I was going to include Van Gogh walking across the Avenue de Montmajour but then realised that the trees alongside the buildings weren't there in 1888 - they must have been planted soon after and by the time the photo was taken in about 1910 had grown considerably. Van Gogh sat under the trees on the right to paint his picture, the gas lamp is right on the left hand edge.
Sadly the post card publishers pretty much ignored this part of Arles.
Posted
I've had another thought - that gas lamp was brand new in 1888 because the works on the road for laying the gas main are clearly seen in Van Gogh's painting. That paint would barely have been dry - I wonder if he was inspired to sit and paint the scene because of this intrusion of the modern age?
Posted
In passing - interesting thread by the way, Peter: thanks - my grandfather was born in a cottage in Norton Green, Freshwater, in 1895. The census records about 7 people living there at any one time, in a tiny cottage smaller than a bed-sit: how people didn't rip each others' throats out as a result of such proximity, I shall never know: it might explain quite a bit about van Gogh's mental state; but that's how the poor lived, in Arles, or on the Isle of Wight.
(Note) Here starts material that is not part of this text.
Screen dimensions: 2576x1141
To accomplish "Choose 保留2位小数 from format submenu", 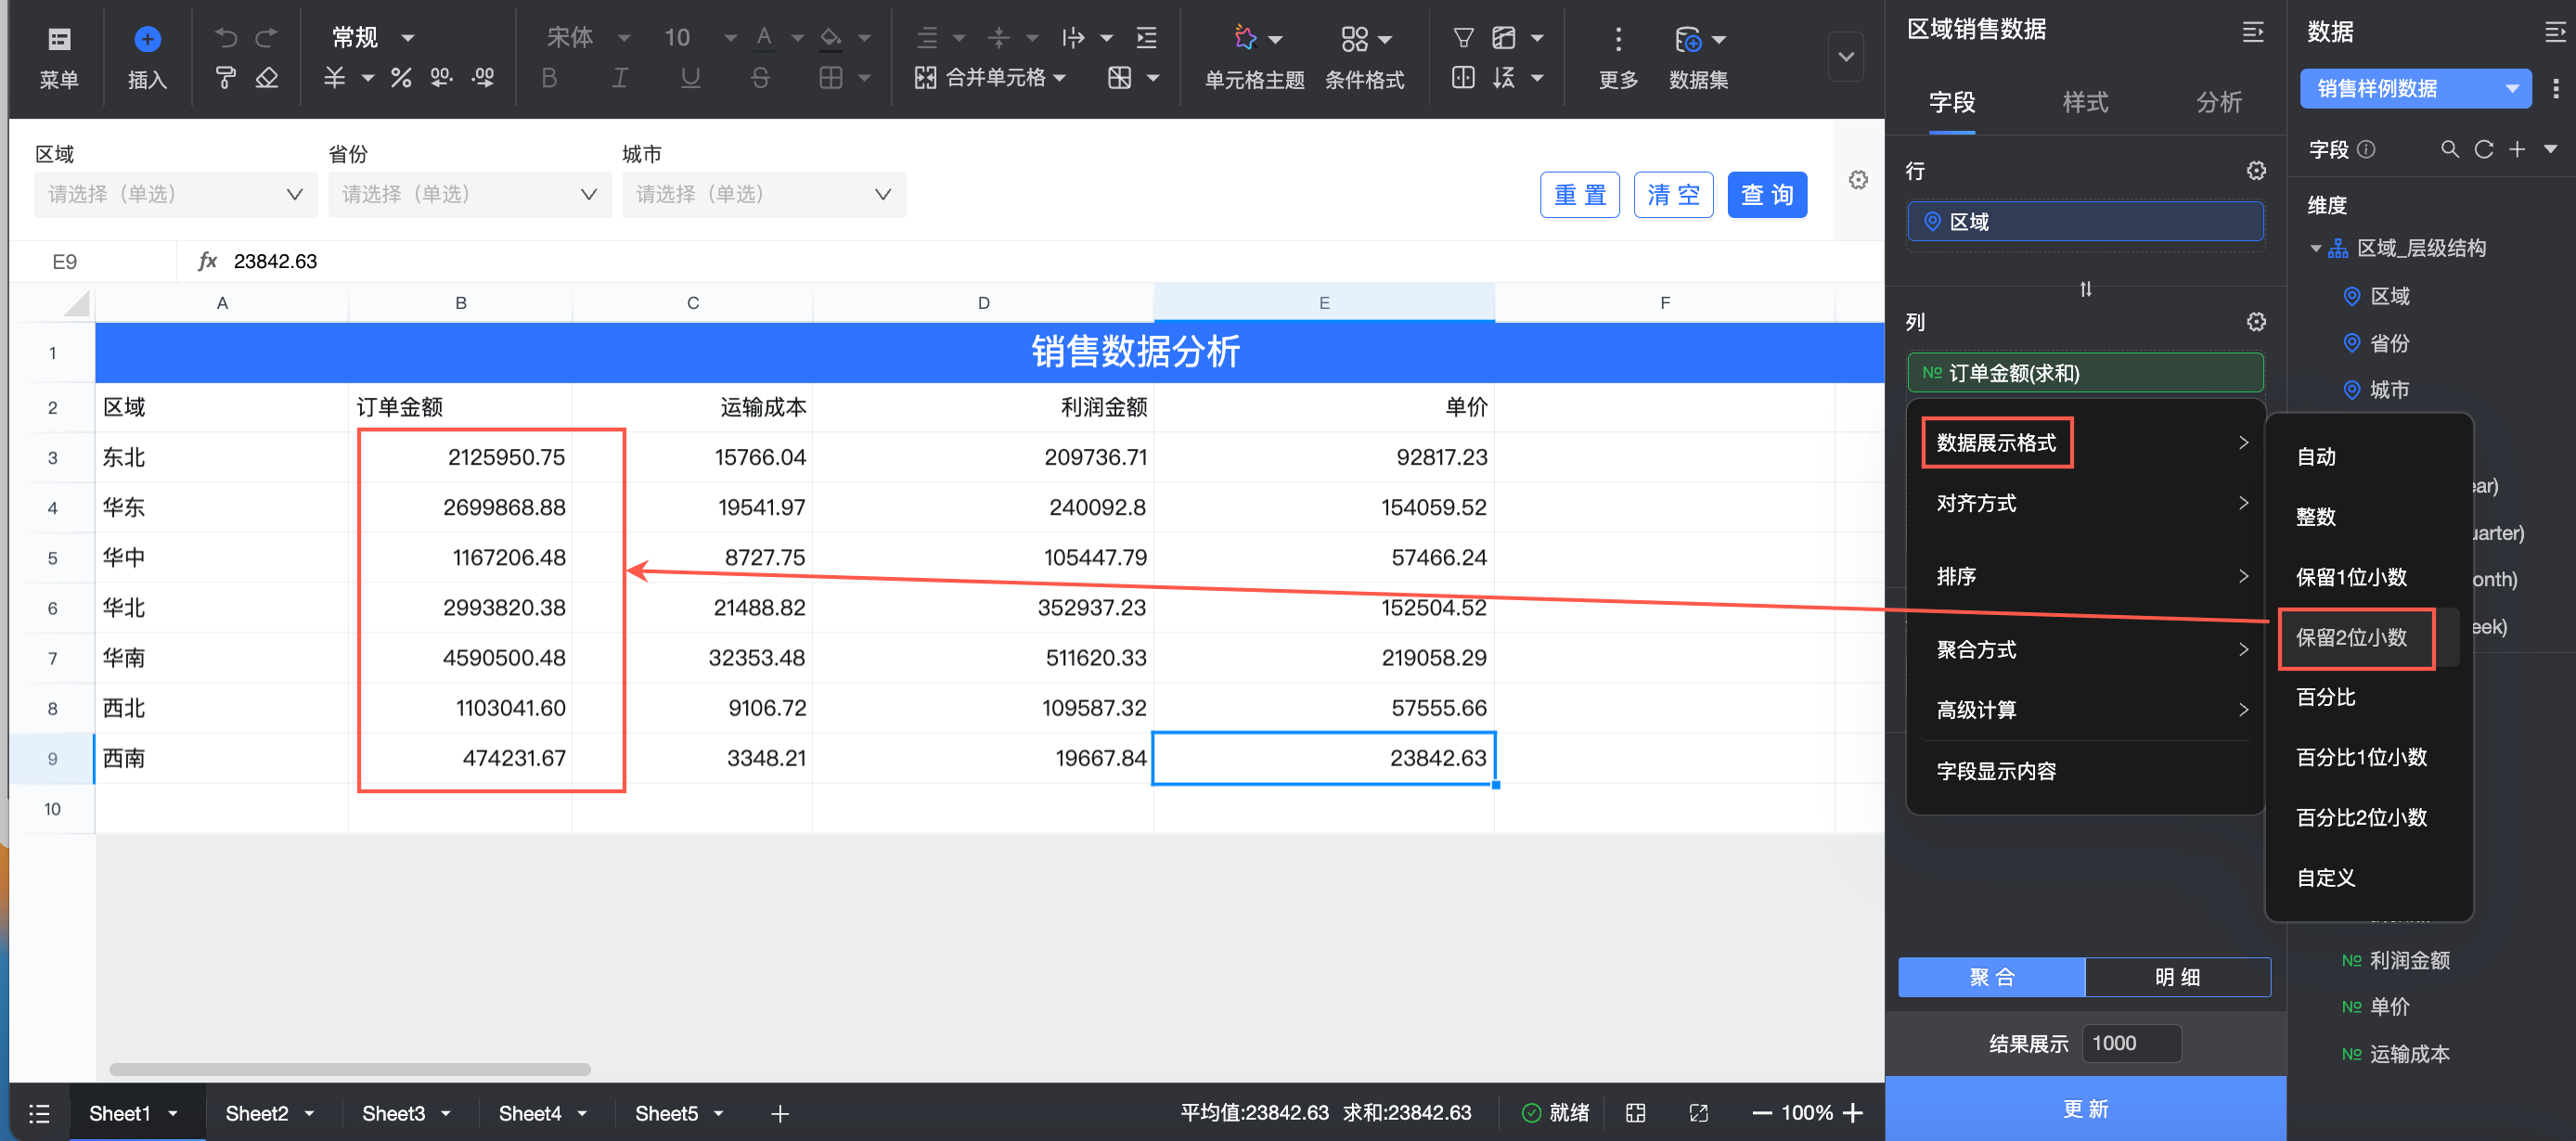I will 2351,637.
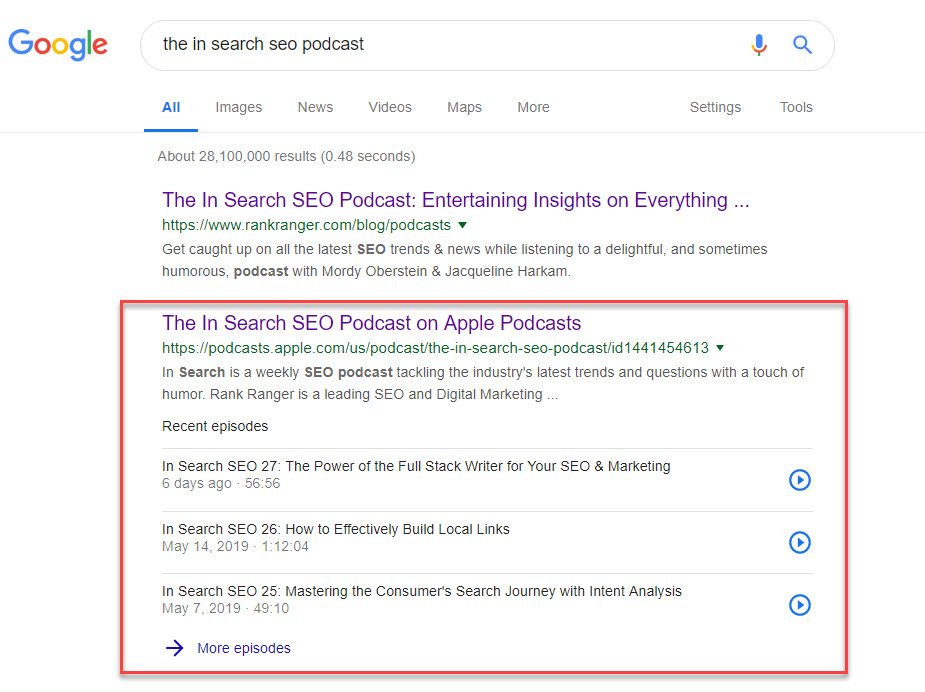The height and width of the screenshot is (692, 925).
Task: Open the More search categories menu
Action: pos(533,107)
As for painting there - well, it does make you snigger when people complain about not being able to afford their own studio, with good North light. No wonder some of them took to plein aire like ducks to water: anything to get out of the house...
Posted
Really enjoyed reading this thread!
Peter (or anyone) - if you have not read it already there is a fantastic book called The Yellow House by Martyin Gayford, which focuses on the turbulent relationship between van Gogh and Gaughin in the 9 weeks they spent living in the same house. I read it when it first came out - 2007 which I can hardly believe, so it's a while ago but I remember lots of descriptions of the house and area. It's still available online too!
Posted
The 'relationship' between the two artists is just that, when I read the letters between Vincent and his brother, Theo, and some from the rest of his family, I too was shocked, that a so called 'friend' could be have behaved in such a parasitic manner towards another. By todays standards, Gauguin would have be a person of dubious character, especially when on his trips abroad.